When the brain finally jolts you awake to reopen the airway, the opposite happens. Sympathetic (fight-or-flight) activity surges, and heart rate spikes. This cycle of bradycardia during apneas followed by tachycardia on arousal repeats dozens or even hundreds of times per night. Over time, the repeated oxygen drops, pressure swings, and autonomic stress can remodel the heart’s electrical system and contribute to lasting rhythm problems. Treating sleep apnea with continuous positive airway pressure often reduces or eliminates these nocturnal heart rate swings.

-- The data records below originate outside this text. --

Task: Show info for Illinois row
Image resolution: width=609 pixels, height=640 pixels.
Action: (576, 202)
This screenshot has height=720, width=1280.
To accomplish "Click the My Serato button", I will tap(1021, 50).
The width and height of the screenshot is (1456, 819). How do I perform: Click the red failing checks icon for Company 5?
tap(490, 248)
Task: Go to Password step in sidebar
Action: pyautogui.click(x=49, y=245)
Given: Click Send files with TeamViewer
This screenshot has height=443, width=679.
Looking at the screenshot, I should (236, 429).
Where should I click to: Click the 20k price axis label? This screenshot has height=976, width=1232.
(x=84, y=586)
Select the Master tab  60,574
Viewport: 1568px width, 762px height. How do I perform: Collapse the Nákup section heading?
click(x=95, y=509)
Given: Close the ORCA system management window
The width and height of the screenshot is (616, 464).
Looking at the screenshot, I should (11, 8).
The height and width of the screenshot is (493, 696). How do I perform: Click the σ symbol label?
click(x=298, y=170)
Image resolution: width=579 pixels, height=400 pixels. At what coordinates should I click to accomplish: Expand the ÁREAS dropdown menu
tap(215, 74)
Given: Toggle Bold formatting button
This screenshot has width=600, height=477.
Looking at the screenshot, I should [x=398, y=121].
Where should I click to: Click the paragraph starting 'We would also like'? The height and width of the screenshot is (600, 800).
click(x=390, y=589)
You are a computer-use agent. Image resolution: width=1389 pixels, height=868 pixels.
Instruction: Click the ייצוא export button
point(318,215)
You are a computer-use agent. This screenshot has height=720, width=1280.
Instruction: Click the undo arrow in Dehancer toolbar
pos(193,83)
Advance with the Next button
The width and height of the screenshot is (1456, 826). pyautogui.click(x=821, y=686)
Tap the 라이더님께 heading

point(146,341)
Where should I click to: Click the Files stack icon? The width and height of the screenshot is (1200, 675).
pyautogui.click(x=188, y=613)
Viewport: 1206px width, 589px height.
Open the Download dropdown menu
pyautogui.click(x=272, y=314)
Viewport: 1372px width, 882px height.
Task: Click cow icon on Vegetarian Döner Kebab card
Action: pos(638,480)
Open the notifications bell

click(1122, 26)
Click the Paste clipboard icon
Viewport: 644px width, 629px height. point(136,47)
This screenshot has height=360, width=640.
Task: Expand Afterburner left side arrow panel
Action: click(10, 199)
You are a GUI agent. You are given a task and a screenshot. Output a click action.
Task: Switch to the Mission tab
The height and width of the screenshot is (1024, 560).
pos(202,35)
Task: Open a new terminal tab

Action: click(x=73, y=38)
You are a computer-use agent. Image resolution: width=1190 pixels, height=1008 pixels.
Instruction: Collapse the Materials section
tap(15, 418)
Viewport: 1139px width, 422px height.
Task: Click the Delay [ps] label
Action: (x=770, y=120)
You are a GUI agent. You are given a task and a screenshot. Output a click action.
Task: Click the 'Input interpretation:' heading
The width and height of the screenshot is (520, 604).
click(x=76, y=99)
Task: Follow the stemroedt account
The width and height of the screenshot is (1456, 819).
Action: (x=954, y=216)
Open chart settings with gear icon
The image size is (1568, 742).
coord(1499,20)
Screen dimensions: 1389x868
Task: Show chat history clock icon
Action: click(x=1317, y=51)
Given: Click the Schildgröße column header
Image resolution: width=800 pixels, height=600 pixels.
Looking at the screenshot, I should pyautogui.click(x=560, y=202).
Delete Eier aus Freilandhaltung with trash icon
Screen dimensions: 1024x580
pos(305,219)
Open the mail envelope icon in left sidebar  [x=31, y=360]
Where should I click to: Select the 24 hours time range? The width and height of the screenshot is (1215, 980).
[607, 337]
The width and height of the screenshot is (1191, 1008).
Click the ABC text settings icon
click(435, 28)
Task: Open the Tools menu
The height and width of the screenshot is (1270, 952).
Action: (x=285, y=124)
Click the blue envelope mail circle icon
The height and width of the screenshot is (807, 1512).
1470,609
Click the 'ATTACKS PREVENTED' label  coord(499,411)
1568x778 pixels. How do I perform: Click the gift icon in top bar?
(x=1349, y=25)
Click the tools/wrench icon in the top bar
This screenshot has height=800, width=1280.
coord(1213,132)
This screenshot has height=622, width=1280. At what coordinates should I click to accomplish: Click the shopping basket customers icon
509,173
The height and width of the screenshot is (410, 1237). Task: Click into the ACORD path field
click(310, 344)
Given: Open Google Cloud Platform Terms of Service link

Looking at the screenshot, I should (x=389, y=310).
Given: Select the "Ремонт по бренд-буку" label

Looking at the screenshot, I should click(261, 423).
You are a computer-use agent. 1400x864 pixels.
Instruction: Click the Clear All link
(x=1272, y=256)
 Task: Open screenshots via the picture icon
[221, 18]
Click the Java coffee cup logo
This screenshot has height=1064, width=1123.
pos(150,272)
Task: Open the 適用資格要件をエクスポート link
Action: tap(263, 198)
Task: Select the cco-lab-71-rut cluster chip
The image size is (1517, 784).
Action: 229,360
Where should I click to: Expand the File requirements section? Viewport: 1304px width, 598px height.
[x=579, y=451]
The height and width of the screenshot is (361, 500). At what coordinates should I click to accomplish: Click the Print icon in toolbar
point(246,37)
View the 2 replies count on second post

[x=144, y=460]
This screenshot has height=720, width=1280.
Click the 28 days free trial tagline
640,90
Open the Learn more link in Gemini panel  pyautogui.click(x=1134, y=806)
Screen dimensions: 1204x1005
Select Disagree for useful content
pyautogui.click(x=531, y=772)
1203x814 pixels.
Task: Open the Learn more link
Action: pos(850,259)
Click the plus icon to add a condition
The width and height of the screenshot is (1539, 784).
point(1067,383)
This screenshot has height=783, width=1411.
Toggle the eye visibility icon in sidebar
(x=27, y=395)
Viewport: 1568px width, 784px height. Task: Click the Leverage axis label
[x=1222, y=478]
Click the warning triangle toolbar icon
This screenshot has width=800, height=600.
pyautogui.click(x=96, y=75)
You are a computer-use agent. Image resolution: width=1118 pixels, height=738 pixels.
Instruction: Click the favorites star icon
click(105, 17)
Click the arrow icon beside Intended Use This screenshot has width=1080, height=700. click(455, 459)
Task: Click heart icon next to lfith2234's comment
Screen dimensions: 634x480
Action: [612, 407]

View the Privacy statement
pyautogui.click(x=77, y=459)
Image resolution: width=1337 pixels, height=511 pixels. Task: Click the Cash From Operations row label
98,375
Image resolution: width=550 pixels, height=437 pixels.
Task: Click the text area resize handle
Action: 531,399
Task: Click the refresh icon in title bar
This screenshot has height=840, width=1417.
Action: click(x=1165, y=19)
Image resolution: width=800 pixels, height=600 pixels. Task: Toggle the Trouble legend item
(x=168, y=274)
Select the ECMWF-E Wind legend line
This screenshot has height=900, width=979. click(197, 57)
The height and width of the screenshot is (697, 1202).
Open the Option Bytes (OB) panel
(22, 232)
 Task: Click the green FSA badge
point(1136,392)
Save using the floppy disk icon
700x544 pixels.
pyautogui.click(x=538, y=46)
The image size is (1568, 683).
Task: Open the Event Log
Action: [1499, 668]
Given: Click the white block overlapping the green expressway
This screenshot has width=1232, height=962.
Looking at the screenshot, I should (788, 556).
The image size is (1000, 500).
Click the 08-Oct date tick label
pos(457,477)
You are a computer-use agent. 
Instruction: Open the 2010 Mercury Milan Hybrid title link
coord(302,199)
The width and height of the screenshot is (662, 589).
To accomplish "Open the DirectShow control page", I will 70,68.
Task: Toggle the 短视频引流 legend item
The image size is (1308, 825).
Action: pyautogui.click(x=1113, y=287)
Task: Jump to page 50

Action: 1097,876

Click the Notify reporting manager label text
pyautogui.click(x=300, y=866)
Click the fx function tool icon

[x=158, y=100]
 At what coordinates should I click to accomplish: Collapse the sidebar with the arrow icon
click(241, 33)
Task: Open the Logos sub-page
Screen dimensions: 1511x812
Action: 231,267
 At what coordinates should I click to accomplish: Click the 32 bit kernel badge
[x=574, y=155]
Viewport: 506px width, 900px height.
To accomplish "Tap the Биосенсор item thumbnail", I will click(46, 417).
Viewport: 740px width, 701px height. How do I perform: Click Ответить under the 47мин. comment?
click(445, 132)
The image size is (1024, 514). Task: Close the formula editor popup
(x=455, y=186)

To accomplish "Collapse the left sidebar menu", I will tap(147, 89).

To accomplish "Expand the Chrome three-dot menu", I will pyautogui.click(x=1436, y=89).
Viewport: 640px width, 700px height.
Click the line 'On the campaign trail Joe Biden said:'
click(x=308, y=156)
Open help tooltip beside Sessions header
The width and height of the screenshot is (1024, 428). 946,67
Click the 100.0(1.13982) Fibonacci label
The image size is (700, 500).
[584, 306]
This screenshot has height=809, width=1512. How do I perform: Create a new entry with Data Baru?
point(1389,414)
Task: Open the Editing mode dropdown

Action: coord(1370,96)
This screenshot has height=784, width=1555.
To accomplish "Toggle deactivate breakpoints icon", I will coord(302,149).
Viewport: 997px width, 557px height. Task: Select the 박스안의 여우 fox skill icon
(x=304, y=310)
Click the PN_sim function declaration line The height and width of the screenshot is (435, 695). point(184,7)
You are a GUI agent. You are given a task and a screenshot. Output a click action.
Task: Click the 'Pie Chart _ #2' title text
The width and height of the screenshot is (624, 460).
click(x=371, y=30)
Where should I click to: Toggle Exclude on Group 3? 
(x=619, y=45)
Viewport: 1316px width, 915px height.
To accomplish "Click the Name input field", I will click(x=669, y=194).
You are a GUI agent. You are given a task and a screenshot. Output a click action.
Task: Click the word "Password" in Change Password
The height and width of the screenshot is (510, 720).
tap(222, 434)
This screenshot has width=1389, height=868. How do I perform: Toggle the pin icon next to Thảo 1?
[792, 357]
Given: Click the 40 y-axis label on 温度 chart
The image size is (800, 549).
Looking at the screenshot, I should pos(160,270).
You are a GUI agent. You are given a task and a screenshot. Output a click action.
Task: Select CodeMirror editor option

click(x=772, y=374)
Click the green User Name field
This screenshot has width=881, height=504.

Symptoms That Signal a Problem
A resting heart rate in the 50s, or even the 40s in a trained athlete, is often perfectly fine if you feel well. The pulse rate itself matters less than whether your heart is pumping enough blood to meet your body’s needs. When it isn’t, the symptoms are driven by reduced blood flow to the brain and muscles: dizziness or lightheadedness, fainting or near-fainting, unusual fatigue during activities that shouldn’t tire you, shortness of breath with minimal exertion, and difficulty concentrating or thinking clearly.
Fainting is the most concerning symptom because it indicates your brain briefly lost adequate blood supply. Chest pain or pressure alongside a slow pulse suggests the heart itself may not be getting enough oxygen. If your pulse consistently runs below 50 and you’re experiencing any of these symptoms, the combination warrants evaluation. Testing typically starts with an electrocardiogram to capture the heart’s electrical pattern and blood work to check thyroid function, potassium levels, and kidney function. In some cases, a 24-hour or longer heart monitor is used to catch intermittent episodes of bradycardia that don’t show up during a brief office visit.
For bradycardia caused by medications or reversible conditions like hypothyroidism or high potassium, treating the underlying cause is usually sufficient. When the problem lies in the heart’s electrical system itself, particularly in cases of advanced heart block or symptomatic sinus node dysfunction that can’t be corrected otherwise, a pacemaker may be recommended. Current guidelines from the American College of Cardiology and American Heart Association emphasize shared decision-making, weighing the severity of symptoms against the patient’s goals and preferences before proceeding with device implantation.